In my research on the long-term consequences of urban renewal in five American cities, I found African-Americans experienced great hardship when their place in the world was stripped from them.

A gentleman named David Jenkins, whose Philadelphia neighborhood was bulldozed by the government, best illustrated this. He documented the magic of his neighborhood through the map he drew for me. Within the narrow domains of a boy's life -- the area depicted was not 1 square mile -- small notes highlighted the richness of his neighborhood associations. He could catch turtles in the swamp, buy candy at Miss Maggie's store or sing gospel with Patti LaBelle in the Young Adult Choir at Beulah Baptist Church. In neighborhoods like David Jenkins', we African-Americans started stores, fought for schools and fire stations and organized ourselves for all the activities of living. This was no small feat for any group: Much effort was required to create a functional community.

One of the most important units of organization in any African-American neighborhood has always been the church. Houses of worship organized people into many groups, and many churches were connected with each other. The regular rhythms of prayer meetings and choir rehearsals ordered daily life so intimately that people knew when something had gone wrong for a fellow parishioner and could offer help even without a word being spoken.

But most powerful of all was the real and symbolic value of a home: people who can buy a house have made it in some small way in American society. For Mr. Jenkins' parents -- African-Americans who had relatively little money -- buying a home moved them into a new stratum. This is what was lost when eminent domain clear-cut neighborhoods. Nearly 50 years since the events transpired in Mr. Jenkins' neighborhood, the heavy burden and deep grief remain for him and many others.

All across the United States, adroit use of eminent domain continues to threaten the homes of ordinary people. Cities have time and again used the power of eminent domain to clear so-called "blighted neighborhoods," including neighborhoods like West Harlem, New York, (an African-American neighborhood since the Harlem Renaissance of the early 20th century) that is now the target of Columbia University.

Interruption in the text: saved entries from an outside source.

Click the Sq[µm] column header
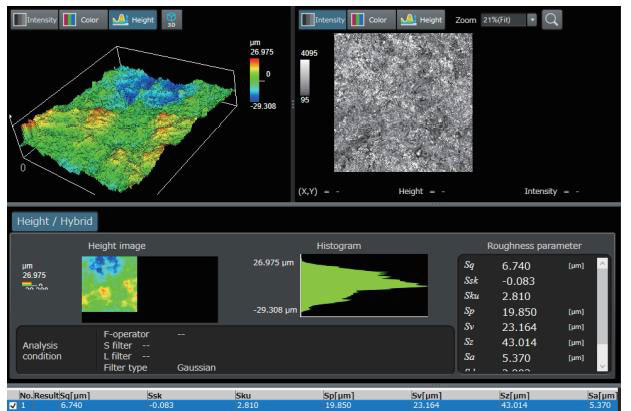Viewport: 631px width, 411px height. coord(75,395)
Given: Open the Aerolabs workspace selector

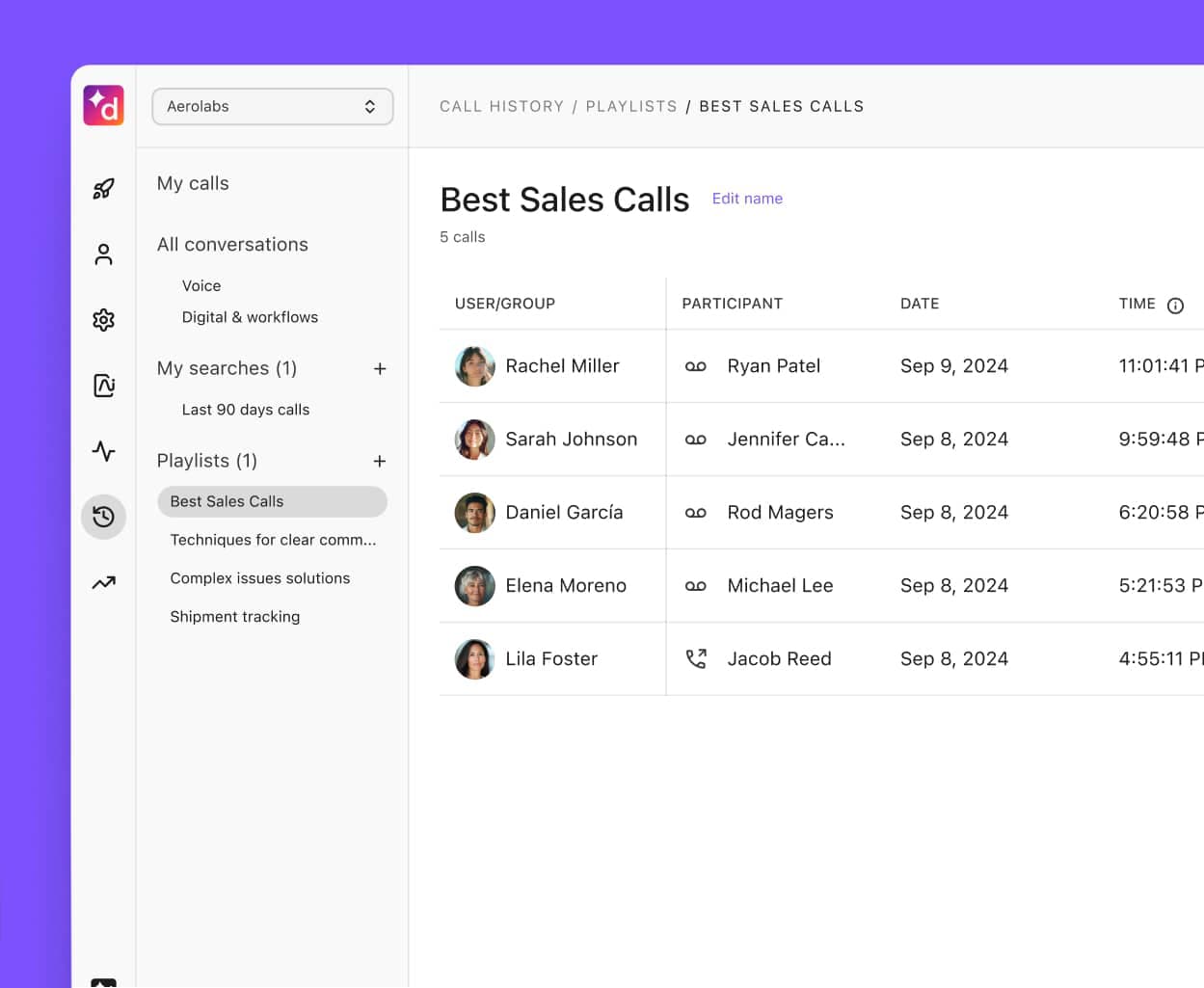Looking at the screenshot, I should (273, 107).
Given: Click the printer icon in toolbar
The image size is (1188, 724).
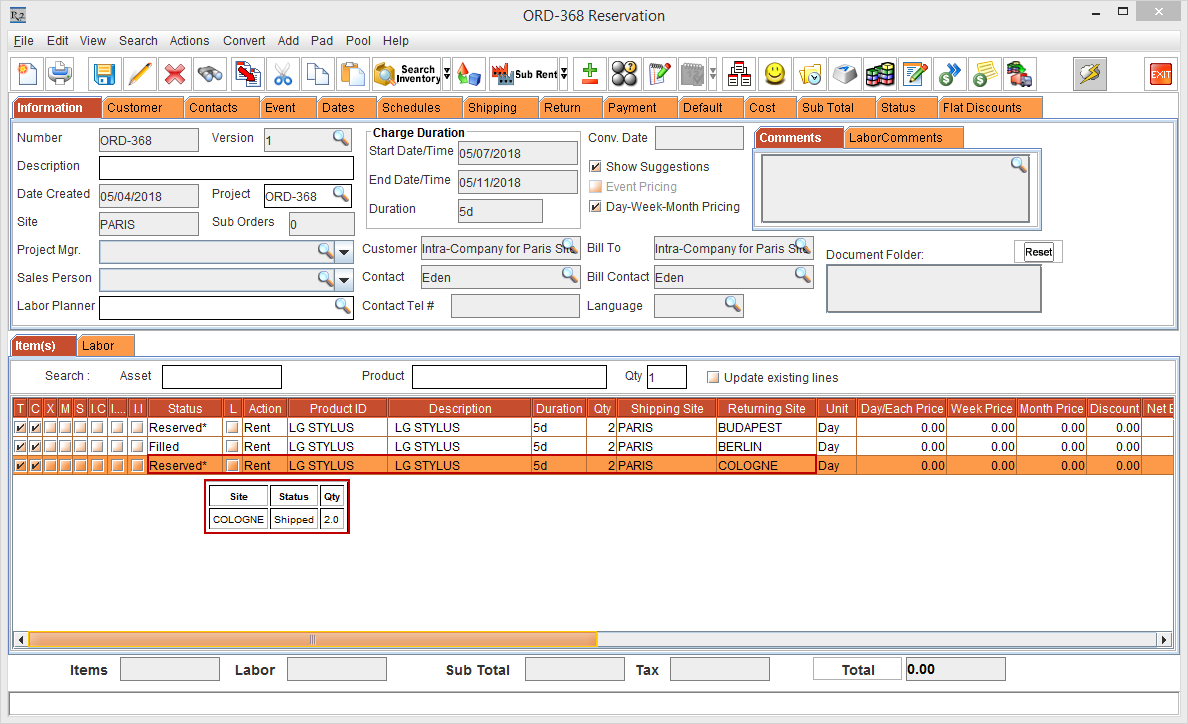Looking at the screenshot, I should (x=61, y=74).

Eminent domain has become what the Founding Fathers sought to prevent: a tool that takes from the poor and the politically weak to give to the rich and the politically powerful. It is time for the pendulum to swing the other way, moving toward the all-out support of community and neighborhood life -- the commons -- as a source of well-being for every citizen.

What is the price of the commons? They are priceless: They are as necessary as air or water; they are the stuff of life itself and they should not be ripped from us merely to make some other private citizen more wealthy.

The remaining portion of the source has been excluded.